The project to rehabilitate the quarter, built in the 16th century to accommodate the Jews escaping the Spanish Inquisition—includes some thirty priority actions to safeguard houses that are threatened with collapse, refurbish Foundouks, rehabilitate homes and develop public squares and other facilities.
The first part of this program, namely the rehabilitation of businesses has been completed, with Moroccan skilled carpenters re-creating the ancient architectural patterns characterizing the district.
The Marrakech Mellah, covering a 40 hectare area, was built in 1558 under the reign of Sultan Moulay Abdallah to offer the Jewish population, fleeing Spain, a secure area in the heart of the medina, where they could live, worship and practice their handicrafts.
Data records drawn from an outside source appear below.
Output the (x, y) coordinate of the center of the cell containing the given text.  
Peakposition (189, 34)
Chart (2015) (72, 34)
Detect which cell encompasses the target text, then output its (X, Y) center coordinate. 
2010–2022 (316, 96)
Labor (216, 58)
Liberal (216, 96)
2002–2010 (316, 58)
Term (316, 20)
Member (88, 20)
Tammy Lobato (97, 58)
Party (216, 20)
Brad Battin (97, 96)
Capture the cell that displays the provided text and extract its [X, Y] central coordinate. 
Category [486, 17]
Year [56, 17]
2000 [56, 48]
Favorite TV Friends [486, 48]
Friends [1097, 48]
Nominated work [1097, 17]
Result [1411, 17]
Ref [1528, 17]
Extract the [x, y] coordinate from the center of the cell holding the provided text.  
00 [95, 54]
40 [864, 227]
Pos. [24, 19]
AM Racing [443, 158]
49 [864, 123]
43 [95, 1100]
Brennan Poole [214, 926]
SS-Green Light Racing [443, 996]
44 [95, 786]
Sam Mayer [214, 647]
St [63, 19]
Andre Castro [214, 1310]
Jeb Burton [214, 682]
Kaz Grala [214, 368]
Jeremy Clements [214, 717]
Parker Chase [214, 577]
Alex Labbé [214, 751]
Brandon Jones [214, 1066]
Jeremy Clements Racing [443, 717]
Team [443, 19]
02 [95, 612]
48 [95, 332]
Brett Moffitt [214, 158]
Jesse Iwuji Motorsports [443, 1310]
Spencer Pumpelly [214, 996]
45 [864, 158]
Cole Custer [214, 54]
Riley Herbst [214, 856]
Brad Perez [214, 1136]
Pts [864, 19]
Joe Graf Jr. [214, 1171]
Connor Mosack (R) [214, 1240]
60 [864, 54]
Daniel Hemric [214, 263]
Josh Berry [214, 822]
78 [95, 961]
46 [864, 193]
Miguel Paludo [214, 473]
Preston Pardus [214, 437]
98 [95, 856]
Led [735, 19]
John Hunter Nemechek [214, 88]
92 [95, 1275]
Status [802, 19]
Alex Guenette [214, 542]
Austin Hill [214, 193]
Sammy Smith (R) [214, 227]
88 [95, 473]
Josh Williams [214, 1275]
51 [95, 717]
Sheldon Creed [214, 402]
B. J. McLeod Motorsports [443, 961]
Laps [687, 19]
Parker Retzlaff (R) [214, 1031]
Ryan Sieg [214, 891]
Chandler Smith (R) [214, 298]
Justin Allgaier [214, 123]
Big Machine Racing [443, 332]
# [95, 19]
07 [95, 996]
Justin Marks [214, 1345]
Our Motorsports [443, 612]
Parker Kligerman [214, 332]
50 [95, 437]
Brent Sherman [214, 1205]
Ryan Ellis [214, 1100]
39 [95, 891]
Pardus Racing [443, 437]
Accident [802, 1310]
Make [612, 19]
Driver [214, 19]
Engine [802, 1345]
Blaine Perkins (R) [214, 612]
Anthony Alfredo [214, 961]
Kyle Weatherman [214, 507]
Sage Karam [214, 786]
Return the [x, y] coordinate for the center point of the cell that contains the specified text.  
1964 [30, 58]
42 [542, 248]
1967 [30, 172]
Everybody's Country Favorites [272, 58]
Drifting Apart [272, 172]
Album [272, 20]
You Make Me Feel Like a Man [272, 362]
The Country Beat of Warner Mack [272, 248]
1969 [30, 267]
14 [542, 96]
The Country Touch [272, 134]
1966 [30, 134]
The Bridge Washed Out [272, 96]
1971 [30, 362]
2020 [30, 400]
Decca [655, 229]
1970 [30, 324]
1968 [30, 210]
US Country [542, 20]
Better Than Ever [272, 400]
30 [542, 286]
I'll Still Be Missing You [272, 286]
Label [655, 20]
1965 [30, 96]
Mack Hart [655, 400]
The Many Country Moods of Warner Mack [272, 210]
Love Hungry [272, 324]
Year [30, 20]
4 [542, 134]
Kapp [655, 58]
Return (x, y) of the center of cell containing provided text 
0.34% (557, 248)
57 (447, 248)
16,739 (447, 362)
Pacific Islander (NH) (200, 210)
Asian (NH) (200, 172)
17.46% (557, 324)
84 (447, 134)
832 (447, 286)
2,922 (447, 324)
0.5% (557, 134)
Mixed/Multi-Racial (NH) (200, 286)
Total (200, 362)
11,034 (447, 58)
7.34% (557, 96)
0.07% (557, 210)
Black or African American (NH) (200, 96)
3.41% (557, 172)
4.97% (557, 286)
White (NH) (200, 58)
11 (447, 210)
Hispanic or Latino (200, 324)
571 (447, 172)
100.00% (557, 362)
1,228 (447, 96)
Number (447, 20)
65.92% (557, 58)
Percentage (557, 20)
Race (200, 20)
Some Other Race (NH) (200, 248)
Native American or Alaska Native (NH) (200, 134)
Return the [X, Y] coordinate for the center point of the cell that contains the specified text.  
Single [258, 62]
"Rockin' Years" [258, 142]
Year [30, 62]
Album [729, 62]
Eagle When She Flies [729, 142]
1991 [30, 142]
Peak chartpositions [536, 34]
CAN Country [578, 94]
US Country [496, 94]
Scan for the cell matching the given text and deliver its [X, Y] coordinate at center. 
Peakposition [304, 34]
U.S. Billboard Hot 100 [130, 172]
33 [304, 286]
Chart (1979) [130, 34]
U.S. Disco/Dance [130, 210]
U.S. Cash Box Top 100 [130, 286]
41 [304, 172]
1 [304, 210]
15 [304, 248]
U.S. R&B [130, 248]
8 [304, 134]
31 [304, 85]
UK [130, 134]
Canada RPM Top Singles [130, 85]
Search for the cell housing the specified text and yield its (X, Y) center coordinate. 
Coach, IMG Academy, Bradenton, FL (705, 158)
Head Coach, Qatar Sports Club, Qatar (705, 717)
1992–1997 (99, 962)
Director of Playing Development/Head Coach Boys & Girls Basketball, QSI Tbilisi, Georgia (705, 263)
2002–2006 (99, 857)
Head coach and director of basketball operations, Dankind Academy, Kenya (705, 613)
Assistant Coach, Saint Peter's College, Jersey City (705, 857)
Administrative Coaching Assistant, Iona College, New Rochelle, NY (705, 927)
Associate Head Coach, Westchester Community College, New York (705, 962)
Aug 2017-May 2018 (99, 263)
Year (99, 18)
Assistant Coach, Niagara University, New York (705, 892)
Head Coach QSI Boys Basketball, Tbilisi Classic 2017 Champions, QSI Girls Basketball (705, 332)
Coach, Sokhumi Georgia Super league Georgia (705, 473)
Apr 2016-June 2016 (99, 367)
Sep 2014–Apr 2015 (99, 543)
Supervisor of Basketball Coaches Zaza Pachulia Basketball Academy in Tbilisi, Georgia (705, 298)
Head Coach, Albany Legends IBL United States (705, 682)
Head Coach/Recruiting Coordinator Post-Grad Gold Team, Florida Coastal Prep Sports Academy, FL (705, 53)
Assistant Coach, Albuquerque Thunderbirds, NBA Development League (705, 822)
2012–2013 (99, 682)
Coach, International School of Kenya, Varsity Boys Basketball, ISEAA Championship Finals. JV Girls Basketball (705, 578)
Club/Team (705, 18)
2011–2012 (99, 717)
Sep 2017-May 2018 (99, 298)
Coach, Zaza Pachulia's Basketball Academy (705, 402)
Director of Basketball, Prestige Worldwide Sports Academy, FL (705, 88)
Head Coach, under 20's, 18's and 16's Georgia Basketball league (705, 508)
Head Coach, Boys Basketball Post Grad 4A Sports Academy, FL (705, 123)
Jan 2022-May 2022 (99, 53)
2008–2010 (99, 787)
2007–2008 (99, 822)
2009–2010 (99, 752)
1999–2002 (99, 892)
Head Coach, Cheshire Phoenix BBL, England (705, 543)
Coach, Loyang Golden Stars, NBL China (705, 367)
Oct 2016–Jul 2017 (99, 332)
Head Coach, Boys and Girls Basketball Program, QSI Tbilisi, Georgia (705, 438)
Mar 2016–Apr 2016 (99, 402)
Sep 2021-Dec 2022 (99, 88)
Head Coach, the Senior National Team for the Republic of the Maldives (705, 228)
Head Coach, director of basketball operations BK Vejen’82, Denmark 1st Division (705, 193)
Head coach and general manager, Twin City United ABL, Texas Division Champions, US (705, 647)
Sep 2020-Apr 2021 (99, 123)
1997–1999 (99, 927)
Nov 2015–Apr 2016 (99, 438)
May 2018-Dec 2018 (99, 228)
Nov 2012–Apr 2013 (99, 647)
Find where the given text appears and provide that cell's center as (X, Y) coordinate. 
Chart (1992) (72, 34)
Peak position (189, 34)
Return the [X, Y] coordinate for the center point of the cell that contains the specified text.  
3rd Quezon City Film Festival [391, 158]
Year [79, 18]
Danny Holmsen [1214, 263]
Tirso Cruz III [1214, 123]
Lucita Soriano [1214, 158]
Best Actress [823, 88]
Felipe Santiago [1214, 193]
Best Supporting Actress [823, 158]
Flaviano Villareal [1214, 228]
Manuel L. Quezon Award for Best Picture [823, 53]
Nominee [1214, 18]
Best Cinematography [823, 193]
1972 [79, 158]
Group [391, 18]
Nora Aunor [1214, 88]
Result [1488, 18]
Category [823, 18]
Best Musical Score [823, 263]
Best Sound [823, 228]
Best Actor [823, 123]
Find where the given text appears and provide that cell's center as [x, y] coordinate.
The presence of Jews in Morocco dates back 2,500 years when the first Jews migrated to this North African area after the destruction of the First Temple in Jerusalem and settled among the Berbers. This presence was reinforced in the late fifteenth and sixteenth century by waves of Andalusian refugees fleeing the Reconquista of the catholic kings.
At its peak in the 1940s, Morocco’s Jewish population exceeded 250,000. Today, there is a vibrant community in Morocco which counts approximately 2,000-2,500 Jews, while in Israel they constitute the second-largest Jewish community (approximatively 1 million) after the Russian Jews.
The renovation of the Mellah, jointly financed by the Housing Ministry and the city of Marrakech, will cost around $20 million and is part of a broader $32 million project for the rehabilitation of the old city of Marrakech.
The huge project is meant to support the cultural and tourist development of Marrakech, the showcase of Moroccan tourism. The project provides for the rehabilitation of a number of inner Medina old and neglected neighborhoods as well as for the development of spaces and touristic intramuros circuits.